この屋敷もこのドレスもこの家名も本来の私の物ではない。
十分すぎるほどの報酬を受け取った私はただのマヨイに戻るはずであった。
だが、老執事はもう少しだけその名前を名乗らないかと言うのだ。
悪役令嬢となるためだけに作られた架空の貴族。
対象の試練となる事だけを理由に存在する存在。
今日、この時を持って消滅するはずの女の子を老執事は含み笑いをしながら見つめてくる。

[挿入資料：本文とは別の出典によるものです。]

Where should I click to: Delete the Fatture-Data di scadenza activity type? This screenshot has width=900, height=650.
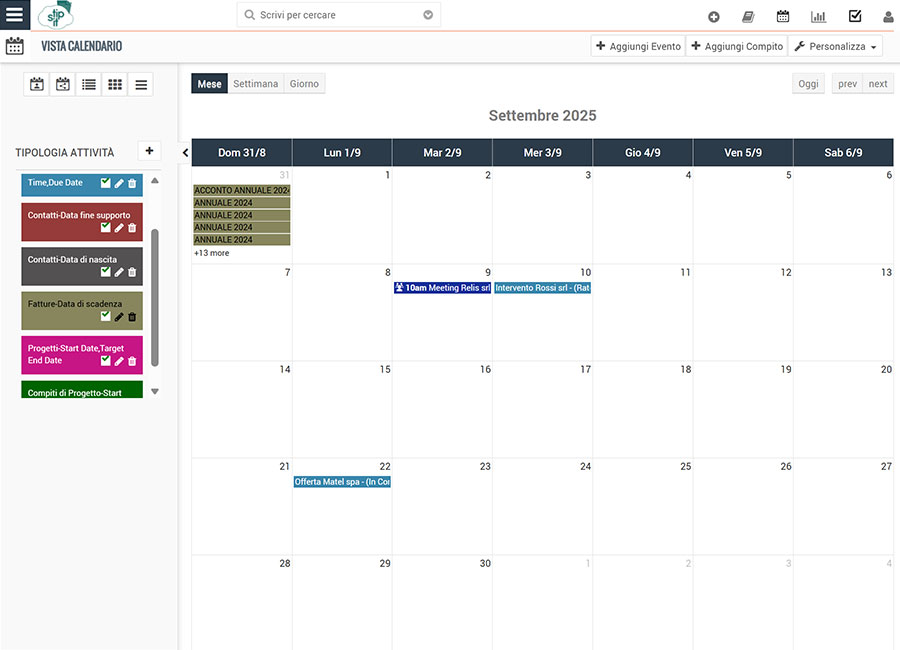[x=132, y=317]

「やはり、世間には困難こそが絆を強くするという考えを持つ人が少なからずいるという事ですね」
戸惑う私をよそに彼が一人の人間を部屋へと招き入れた。
シュルツ家の老執事と同じくらいの年齢に見えるその人はやはり著名な貴族の執事をやっているらしい。
そうして彼が私に依頼をするのだ。
「私の家からもシュルツ家と同様のご依頼を出したいのです。どうでしょうか?マヨイ・ネースル様」
その言葉に私は笑顔を浮かべる。
どこにでも居る平民の女の子はいつの間にか居なくなっていた。
代わりにそこに居たのは悪役令嬢。
野心に満ち溢れ、他人を平伏させる魅力を放ち、周囲に悪意を振りまき、そして最後には愛の前に敗北して去ってゆく。
そんな役目を担う令嬢が微笑む。